→ **Written instruction a**
Update the Nehemiah text from "In verse 11, Nehemiah" up to and including "do it yourself.", replacing "prayer warriors" with "prayer partners", and write out that updated part.

→ **Text excerpt**
****************
Nehemiah...Again? (Part 2)

Let’s pick up the story at Nehemiah 2:11-20

In verse 11, Nehemiah waits 3 days before he does anything. Why? And, why does he wait in silence? When faced with this huge task, Nehemiah spends time in solitude with Jehovah; the place to go to get our faith reservoir refilled! Last week we talked about Moses, and acting in haste. Have you ever acted in haste or spoken too soon because you put your feelings and your sense of rightness out "there" before you spent time with God to sort the plan out? The important concept here is to stay “prayed up.” Keep in touch with your prayer warriors, those who help watch your back even when you are too foolish, or in too much of a hurry to do it yourself.

So, what are our first cues?

---- Step back, spend some time with God

---- Stay prayed up, and stay ready

In verses 12 and 16, Nehemiah tours the walls at night. Why? He wants an honest assessment of the situation and the damage without a horde of people “helping” him and distracting him from the task. Have you ever been in a situation where everyone, even people not involved in the situation…everyone has advice, opinions and directive…but no one wants to step up front to take leadership or ownership? We must walk with our eyes open, looking at the problem with new and fresh eyes. Take ownership of the problem. These 3 days of silence was when God to put His plans into Nehemiah’s heart.
****************
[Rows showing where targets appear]
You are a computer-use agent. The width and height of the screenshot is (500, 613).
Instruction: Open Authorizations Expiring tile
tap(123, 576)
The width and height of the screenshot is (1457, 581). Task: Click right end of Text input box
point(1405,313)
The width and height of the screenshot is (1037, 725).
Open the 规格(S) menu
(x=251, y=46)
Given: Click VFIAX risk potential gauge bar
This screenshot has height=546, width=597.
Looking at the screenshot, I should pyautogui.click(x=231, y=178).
****************
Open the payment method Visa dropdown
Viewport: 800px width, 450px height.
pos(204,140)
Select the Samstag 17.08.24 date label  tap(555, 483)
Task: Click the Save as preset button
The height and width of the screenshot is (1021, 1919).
****************
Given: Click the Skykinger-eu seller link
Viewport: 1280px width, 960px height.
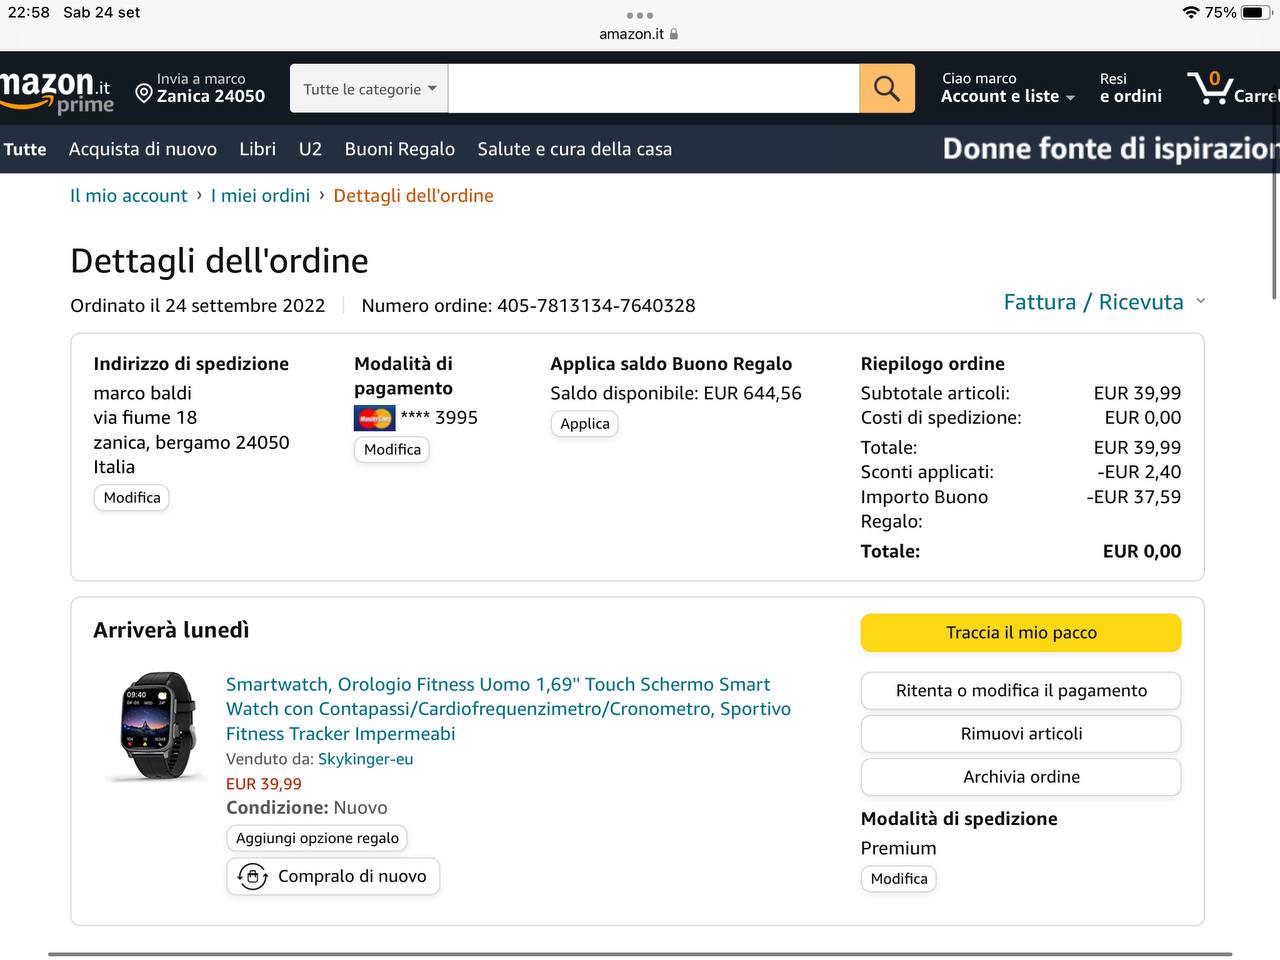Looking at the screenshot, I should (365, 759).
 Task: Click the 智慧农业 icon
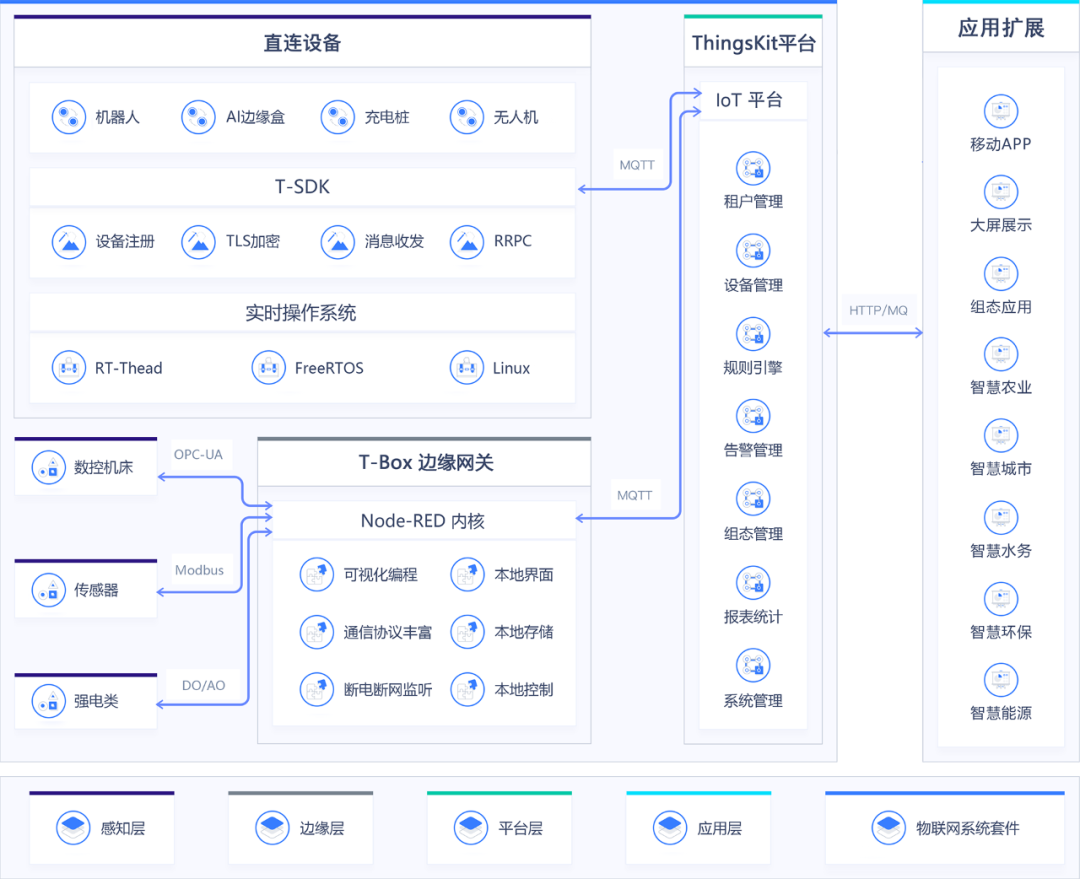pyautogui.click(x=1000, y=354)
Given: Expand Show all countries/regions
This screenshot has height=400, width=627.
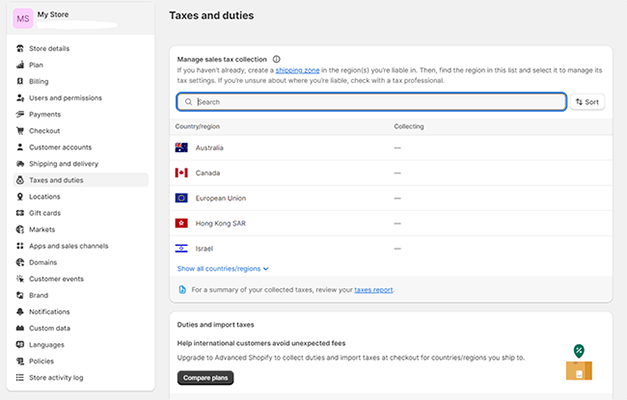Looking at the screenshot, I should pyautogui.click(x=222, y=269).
****************
→ **Written instruction b**
Arrange the records from the line with "The width and height of the screenshot is (1457, 581)." up to and including the line with "should pyautogui.click(x=231, y=178)." as a two-column CSV with the columns instruction and answer. Give one row for each record, with each value in a single quoted field and any line breaks turned into spaces.

→ **Correct output a**
In verse 11, Nehemiah waits 3 days before he does anything. Why? And, why does he wait in silence? When faced with this huge task, Nehemiah spends time in solitude with Jehovah; the place to go to get our faith reservoir refilled! Last week we talked about Moses, and acting in haste. Have you ever acted in haste or spoken too soon because you put your feelings and your sense of rightness out "there" before you spent time with God to sort the plan out? The important concept here is to stay “prayed up.” Keep in touch with your prayer partners, those who help watch your back even when you are too foolish, or in too much of a hurry to do it yourself.

→ **Correct output b**
instruction,answer
"The width and height of the screenshot is (1457, 581). Task: Click right end of Text input box","point(1405,313)"
"The width and height of the screenshot is (1037, 725). Open the 规格(S) menu","(x=251, y=46)"
"Given: Click VFIAX risk potential gauge bar This screenshot has height=546, width=597.","Looking at the screenshot, I should pyautogui.click(x=231, y=178)."